Dr. Johannes Bernegger - 26.9.2012 09:46

Ein hohes Maß an menschlicher Größe und Fähigkeit, zu differenzieren, kann nicht von jedem Menschen, der Furchtbares erlebt und erlitten hat, erwartet werden. Das kommt deutlich zum Ausdruck, wenn der Protagonist im Fernsehkrimi „Tatort“ („Hochzeitsnacht"), ausgestrahlt am 16. September 2012 in ORF 2, auf den Vorwurf der Kommissarin „Sie wollen Rache, nicht Gerechtigkeit" antwortet: „Ist das nicht dasselbe?". Er, der zu Unrecht neun Jahre Strafhaft verbüßen musste, will Rache und begeht dabei schwere Verbrechen.

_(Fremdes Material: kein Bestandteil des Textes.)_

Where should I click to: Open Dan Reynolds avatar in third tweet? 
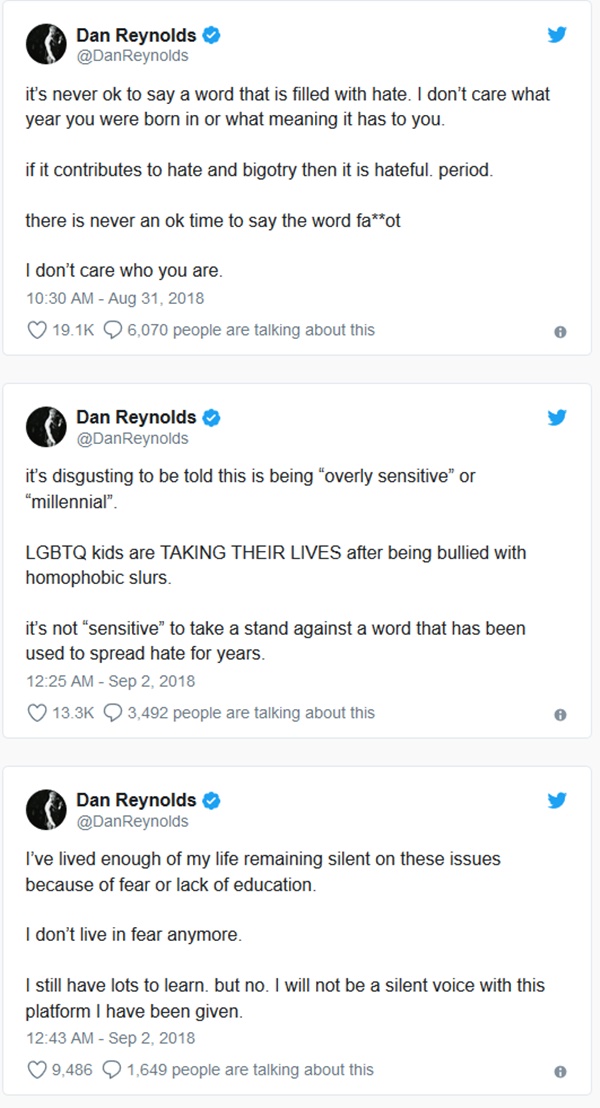45,809
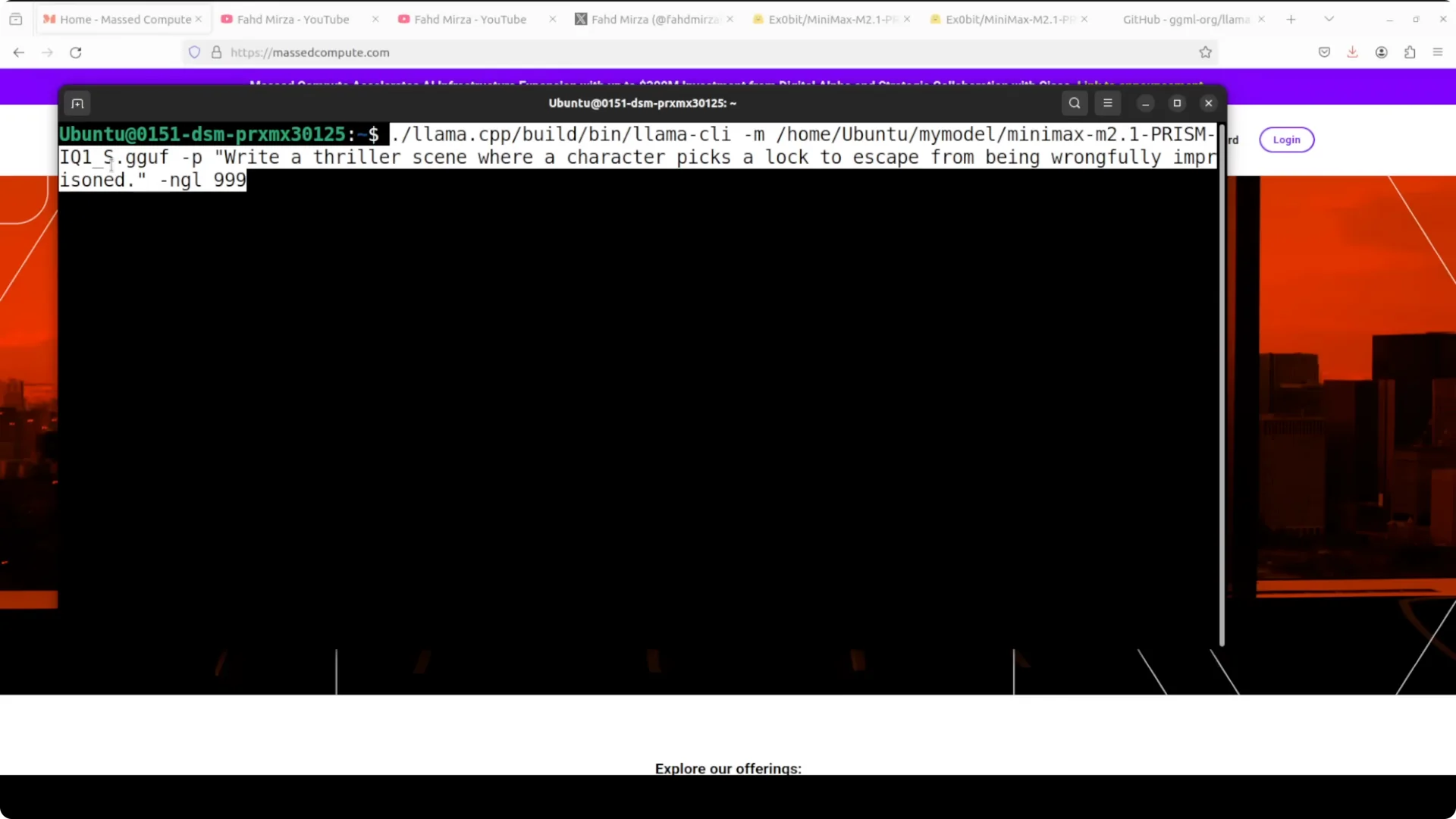This screenshot has height=819, width=1456.
Task: Click the terminal search icon
Action: (1075, 103)
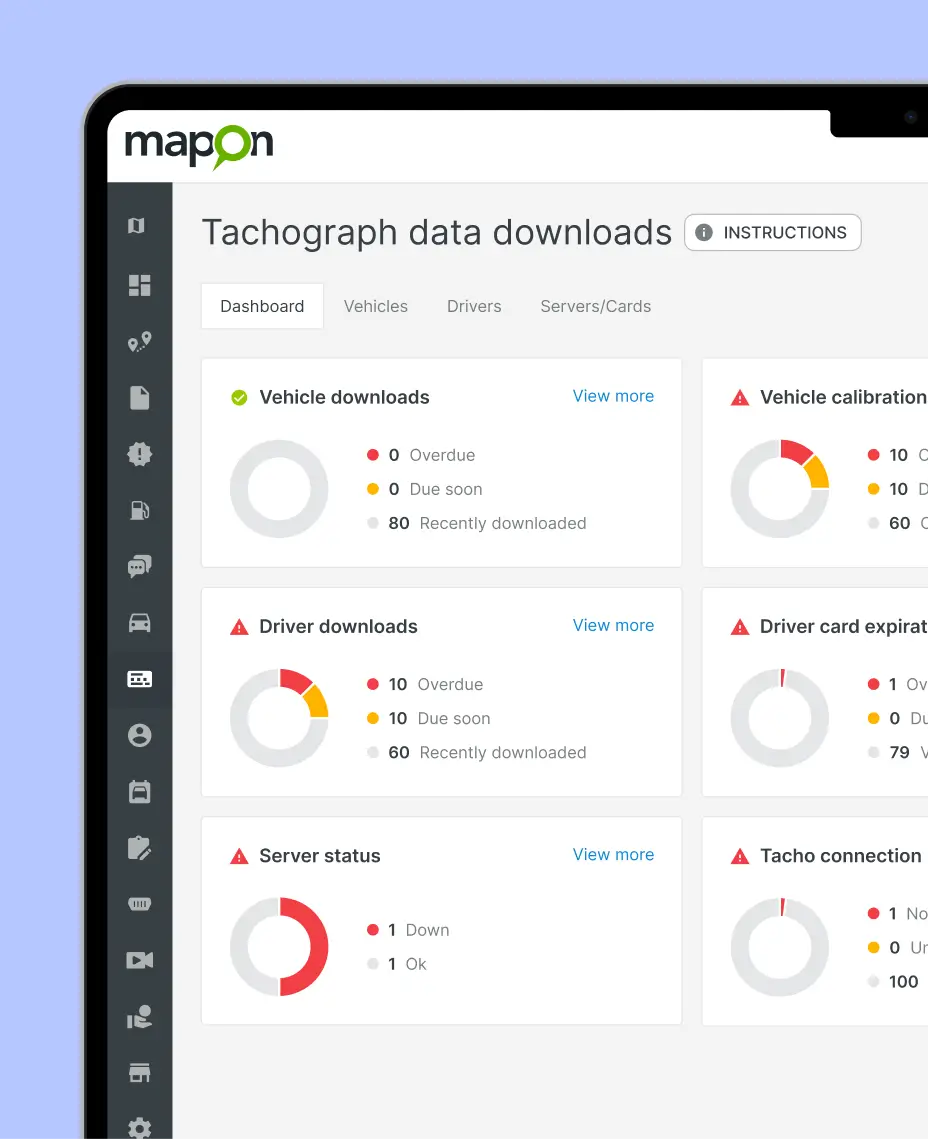Viewport: 928px width, 1139px height.
Task: Click View more on Vehicle downloads
Action: [x=613, y=396]
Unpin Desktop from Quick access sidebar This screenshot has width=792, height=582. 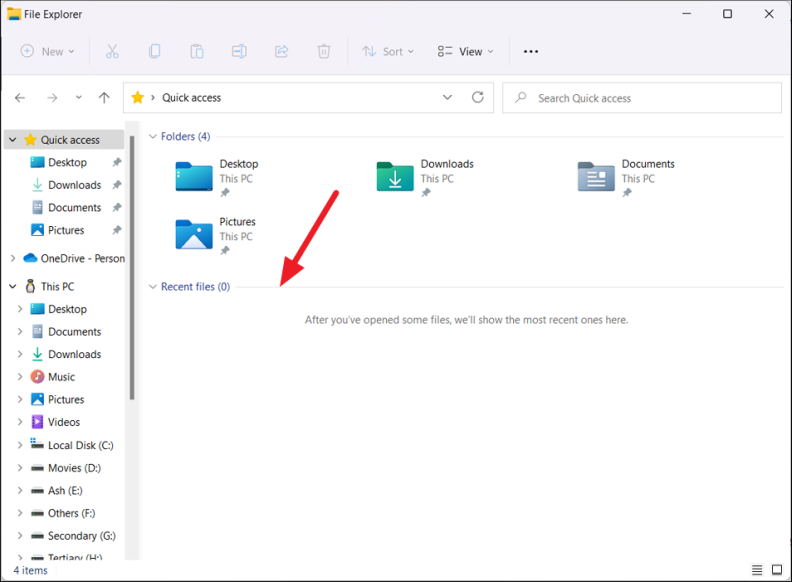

Wenn Opfer strafbarer Handlungen (egal welcher) undifferenziert darüber urteilen, was ihnen geschehen ist, wenn ihre Angst und Verunsicherung dem Zorn weicht und sie ihrem Übeltäter alles Erdenkliche wünschen, ist das menschlich nur allzu verständlich und nachvollziehbar. Sie brauchen in dieser Situation Unterstützung, um mit dem vom Zorn überschatteten Leid fertig zu werden; brauchen Prozessbegleitung, um das folgende Strafverfahren gestärkt zu bewältigen und ihre Rechte einzufordern. Sie brauchen Begleitung, um wieder zu einem normalen Leben zurückzufinden.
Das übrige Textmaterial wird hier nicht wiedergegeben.